Some Texans Falsely Believe they Cannot Vote due to Prior Felony Convictions

Anna stepped out of her apartment and closed the door quietly behind her so her young son would not hear us. No, she would not be voting, she told me. She had done prison time so couldn’t go to the polls.

But Anna was wrong. Unlike many parts of the US, people in Texas who have completed prison terms for a felony conviction are eligible to vote. When I informed Anna she was eligible to vote, she visibly brightened – but she was still concerned she would get in trouble if she tried to vote.

I heard similar stories from others in my brief time in Texas. One politically engaged young man I spoke to told me that many of his friends had felony convictions and they also believed they could not vote.

No other democratic country denies as many people the right to vote as the US because of a felony conviction. Millions of these returning citizens, a disproportionate number of whom are minorities, are unable to vote, a number that ballooned with incarceration rates in recent decades. Currently, 1.4 million people with felony convictions in Florida alone are banned from voting.  

The right of citizens to participate in public affairs and vote in elections is recognized as a basic human right in the International Covenant on Civil and Political Rights, which the US has ratified. Yet only two US states allow felons to vote while incarcerated – Maine and Vermont. Fourteen states and the District of Columbia curtail the right only while incarcerated. The remaining 34 states do not allow voting while on probation or parole or impose more significant barriers to voting such as requiring returning citizens to petition a court or the governor for a pardon in order to restore their voting rights. Even in states where returning citizens have voting rights restored automatically after completing sentences, such as Texas, many eligible would-be voters do not know that they can vote, or are afraid of being accused of voter fraud if they try, or both.

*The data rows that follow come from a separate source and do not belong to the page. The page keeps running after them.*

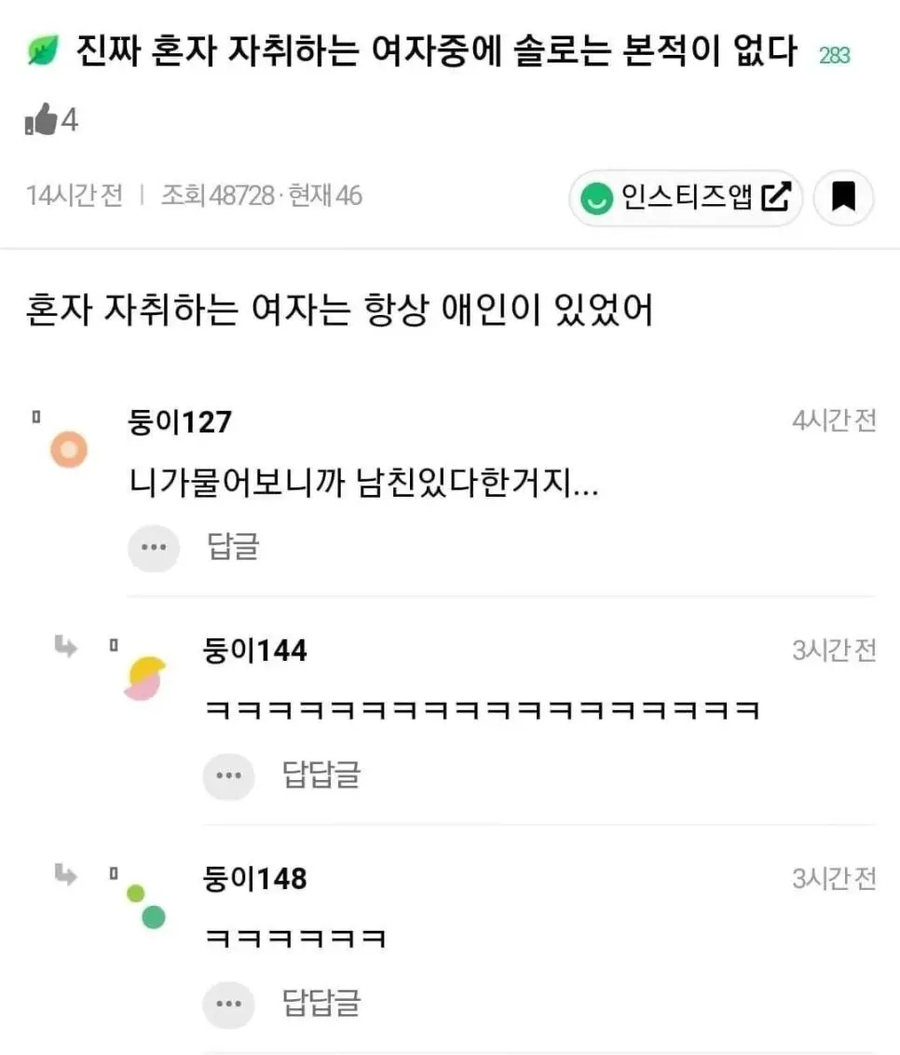
Task: Click the post title text
Action: (x=436, y=51)
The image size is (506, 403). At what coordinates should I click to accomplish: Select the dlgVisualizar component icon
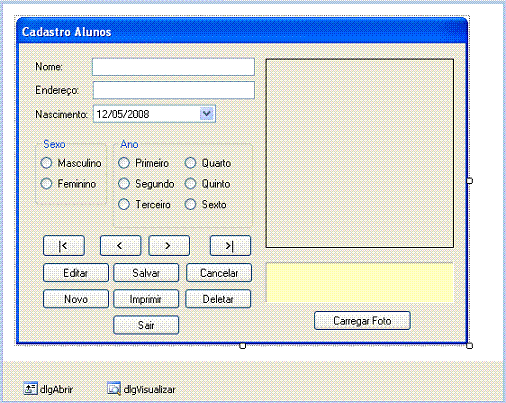(114, 388)
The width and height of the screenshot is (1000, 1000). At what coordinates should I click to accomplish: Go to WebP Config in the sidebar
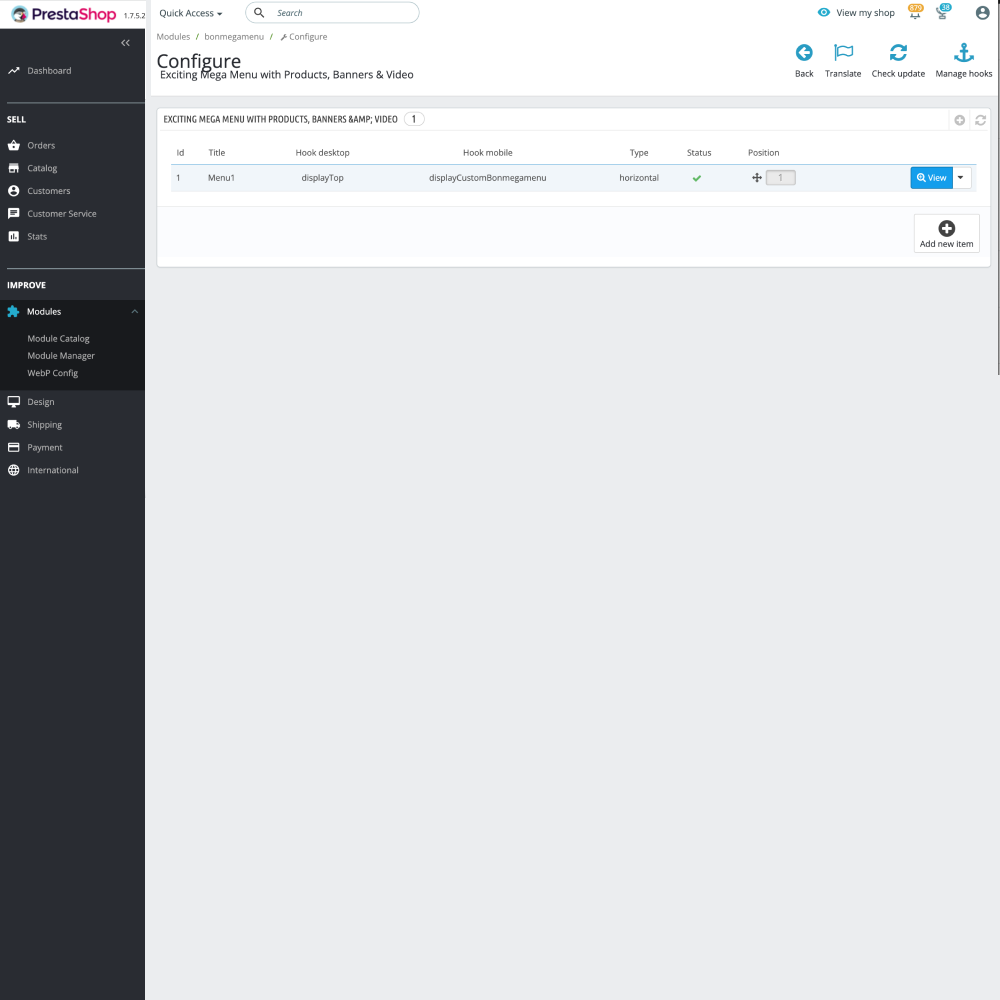click(51, 373)
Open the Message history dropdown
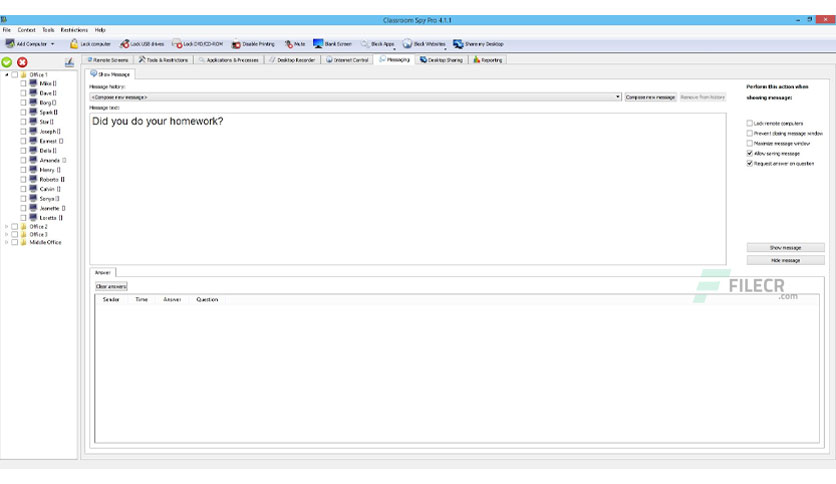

For those re-entering society, having a stake in the community is an important step toward rebuilding lives. Returning citizens who have paid their debt to society are as affected as anyone by government actions and should be entitled to participate in selection of their representatives. States should ease the way for them to participate in public affairs by eliminating barriers to voting and informing returning citizens of their right to vote when they have repaid their debt to society.